[[ Data for the task open ]]

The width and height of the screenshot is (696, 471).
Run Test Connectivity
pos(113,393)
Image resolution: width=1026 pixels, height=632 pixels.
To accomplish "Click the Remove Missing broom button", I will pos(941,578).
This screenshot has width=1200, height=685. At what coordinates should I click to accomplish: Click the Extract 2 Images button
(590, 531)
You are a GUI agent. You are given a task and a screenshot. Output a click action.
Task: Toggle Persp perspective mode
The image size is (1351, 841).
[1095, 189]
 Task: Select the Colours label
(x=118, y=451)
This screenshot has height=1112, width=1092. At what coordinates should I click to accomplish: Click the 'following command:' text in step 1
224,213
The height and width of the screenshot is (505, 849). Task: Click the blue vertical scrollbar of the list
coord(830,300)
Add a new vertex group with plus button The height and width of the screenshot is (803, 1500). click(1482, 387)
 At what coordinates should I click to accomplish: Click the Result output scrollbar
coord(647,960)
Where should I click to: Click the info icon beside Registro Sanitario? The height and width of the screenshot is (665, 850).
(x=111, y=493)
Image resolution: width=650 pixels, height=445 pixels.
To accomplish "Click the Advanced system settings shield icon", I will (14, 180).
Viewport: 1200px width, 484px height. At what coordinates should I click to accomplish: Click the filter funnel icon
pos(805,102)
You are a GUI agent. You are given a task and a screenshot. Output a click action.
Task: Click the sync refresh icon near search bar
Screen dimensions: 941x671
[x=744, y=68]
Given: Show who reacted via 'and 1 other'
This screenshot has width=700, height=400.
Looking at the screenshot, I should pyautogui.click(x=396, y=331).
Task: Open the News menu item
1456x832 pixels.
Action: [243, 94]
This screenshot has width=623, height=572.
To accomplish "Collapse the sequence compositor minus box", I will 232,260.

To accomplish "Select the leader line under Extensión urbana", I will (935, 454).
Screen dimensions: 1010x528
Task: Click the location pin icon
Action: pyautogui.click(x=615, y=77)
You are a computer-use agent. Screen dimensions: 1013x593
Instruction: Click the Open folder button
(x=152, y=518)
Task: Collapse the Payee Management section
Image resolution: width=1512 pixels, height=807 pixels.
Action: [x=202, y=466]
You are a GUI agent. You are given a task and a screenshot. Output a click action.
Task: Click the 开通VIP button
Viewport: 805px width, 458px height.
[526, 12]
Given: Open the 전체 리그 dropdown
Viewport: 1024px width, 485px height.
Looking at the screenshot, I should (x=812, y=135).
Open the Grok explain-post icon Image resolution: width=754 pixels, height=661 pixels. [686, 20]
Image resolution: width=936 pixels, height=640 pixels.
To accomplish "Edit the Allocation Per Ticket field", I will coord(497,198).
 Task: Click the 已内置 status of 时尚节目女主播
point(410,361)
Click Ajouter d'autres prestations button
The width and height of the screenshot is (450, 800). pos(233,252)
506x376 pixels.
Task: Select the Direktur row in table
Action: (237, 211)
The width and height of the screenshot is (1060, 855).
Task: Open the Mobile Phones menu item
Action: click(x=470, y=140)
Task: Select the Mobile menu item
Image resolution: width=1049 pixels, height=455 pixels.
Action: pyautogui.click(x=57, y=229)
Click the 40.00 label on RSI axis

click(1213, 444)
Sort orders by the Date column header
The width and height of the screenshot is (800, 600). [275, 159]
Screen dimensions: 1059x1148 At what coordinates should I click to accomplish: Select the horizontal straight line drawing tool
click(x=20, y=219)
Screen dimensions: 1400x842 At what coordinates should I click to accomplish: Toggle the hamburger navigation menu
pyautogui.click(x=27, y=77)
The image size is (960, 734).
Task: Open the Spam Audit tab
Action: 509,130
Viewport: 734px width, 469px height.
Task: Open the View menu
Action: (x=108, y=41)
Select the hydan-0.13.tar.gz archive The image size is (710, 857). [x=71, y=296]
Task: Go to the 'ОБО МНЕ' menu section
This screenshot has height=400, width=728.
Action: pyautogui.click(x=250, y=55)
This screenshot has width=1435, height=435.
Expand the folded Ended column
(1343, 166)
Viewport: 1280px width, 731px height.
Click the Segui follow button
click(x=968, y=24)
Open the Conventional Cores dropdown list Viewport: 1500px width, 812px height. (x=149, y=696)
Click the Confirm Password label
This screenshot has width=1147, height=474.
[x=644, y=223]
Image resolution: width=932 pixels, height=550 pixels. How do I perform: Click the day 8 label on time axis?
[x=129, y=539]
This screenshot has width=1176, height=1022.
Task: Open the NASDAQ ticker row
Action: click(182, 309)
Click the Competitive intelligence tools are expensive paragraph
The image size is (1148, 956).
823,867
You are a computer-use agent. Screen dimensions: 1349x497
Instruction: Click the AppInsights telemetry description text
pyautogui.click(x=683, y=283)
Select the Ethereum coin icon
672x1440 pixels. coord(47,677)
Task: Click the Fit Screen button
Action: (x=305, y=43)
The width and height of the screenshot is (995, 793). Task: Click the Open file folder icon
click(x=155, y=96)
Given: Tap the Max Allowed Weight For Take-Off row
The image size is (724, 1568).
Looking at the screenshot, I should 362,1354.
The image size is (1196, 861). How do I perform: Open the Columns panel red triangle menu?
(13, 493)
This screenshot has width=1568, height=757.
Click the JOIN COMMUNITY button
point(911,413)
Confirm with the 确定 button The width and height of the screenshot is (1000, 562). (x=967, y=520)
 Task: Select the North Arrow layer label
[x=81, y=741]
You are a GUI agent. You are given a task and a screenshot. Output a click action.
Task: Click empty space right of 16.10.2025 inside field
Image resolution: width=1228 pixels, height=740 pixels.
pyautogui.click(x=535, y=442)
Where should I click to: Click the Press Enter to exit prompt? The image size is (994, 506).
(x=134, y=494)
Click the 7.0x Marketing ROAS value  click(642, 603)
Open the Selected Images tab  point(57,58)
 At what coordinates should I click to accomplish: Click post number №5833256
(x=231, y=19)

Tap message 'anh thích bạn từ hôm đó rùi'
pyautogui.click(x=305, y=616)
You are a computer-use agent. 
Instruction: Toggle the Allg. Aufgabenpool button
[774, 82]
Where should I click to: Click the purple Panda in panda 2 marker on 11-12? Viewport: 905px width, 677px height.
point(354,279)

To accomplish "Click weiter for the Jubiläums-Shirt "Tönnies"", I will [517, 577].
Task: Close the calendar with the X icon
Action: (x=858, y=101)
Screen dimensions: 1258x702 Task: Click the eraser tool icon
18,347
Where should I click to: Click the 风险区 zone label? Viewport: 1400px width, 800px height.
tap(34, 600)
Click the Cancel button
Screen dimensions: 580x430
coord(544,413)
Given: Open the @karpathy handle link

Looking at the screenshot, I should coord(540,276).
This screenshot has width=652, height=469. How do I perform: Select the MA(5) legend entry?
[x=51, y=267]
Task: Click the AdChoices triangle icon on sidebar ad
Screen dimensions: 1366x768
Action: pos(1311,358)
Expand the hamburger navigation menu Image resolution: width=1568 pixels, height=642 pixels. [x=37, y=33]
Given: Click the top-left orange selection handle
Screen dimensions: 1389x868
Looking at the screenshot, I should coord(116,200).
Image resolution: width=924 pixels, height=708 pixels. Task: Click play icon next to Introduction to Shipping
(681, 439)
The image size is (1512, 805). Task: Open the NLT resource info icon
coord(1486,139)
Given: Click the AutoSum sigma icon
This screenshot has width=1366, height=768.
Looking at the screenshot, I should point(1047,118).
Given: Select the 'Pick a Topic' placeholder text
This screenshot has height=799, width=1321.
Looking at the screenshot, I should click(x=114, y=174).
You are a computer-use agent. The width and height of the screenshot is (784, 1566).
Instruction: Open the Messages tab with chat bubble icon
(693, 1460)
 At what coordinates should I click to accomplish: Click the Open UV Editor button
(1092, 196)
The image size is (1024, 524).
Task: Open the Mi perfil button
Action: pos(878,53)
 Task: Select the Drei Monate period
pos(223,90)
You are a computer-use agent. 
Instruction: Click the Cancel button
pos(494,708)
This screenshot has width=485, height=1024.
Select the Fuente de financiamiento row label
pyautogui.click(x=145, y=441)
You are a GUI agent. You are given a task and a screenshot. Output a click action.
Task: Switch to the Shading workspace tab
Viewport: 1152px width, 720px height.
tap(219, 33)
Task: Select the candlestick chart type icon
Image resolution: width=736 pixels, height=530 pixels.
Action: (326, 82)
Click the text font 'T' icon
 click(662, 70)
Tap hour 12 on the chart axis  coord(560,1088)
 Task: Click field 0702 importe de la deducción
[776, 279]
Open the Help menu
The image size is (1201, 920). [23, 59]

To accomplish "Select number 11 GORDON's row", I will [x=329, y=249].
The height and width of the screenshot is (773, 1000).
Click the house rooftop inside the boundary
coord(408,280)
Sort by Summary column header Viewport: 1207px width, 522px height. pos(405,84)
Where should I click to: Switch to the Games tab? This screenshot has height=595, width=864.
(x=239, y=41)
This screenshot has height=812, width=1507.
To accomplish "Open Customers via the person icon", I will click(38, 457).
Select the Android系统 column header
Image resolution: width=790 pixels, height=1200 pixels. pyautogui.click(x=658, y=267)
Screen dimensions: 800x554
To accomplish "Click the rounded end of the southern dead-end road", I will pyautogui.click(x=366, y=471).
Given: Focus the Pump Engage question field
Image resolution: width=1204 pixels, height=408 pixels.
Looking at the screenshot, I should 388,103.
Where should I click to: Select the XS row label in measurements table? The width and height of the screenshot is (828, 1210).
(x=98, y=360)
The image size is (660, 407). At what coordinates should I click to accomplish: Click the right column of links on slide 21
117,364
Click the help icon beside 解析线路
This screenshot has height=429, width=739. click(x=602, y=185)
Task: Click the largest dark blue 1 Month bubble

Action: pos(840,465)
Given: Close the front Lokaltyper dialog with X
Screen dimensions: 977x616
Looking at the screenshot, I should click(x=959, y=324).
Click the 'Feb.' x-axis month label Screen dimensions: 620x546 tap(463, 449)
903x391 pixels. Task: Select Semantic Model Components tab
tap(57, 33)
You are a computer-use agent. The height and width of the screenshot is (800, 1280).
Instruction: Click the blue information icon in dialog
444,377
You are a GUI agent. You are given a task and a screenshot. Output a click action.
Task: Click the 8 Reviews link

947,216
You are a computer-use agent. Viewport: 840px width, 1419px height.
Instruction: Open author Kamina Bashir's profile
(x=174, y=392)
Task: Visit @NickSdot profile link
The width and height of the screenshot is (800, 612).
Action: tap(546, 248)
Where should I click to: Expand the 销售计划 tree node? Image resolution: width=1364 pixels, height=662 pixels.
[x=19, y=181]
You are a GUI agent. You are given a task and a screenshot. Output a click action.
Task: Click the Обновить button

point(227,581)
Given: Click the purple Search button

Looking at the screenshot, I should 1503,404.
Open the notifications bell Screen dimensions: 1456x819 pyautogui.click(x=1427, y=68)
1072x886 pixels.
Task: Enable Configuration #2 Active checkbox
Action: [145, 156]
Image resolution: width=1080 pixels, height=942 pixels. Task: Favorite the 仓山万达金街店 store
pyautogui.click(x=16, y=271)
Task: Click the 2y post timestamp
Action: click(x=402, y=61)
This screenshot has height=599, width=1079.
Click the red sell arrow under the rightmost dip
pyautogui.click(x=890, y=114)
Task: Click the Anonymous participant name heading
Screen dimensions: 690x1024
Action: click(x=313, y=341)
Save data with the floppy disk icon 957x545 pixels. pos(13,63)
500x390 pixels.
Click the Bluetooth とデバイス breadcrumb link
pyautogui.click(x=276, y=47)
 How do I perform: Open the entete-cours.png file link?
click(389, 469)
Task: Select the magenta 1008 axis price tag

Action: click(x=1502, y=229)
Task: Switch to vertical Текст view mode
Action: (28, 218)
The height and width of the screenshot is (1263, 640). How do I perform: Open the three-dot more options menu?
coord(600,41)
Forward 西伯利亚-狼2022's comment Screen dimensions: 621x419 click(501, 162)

[[ Data for the task closed ]]

:: Task brief ::
Scan the records for the string "chart" and report each line where it occurs.

:: Solution to this problem ::
Task: Select the candlestick chart type icon
Tap hour 12 on the chart axis  coord(560,1088)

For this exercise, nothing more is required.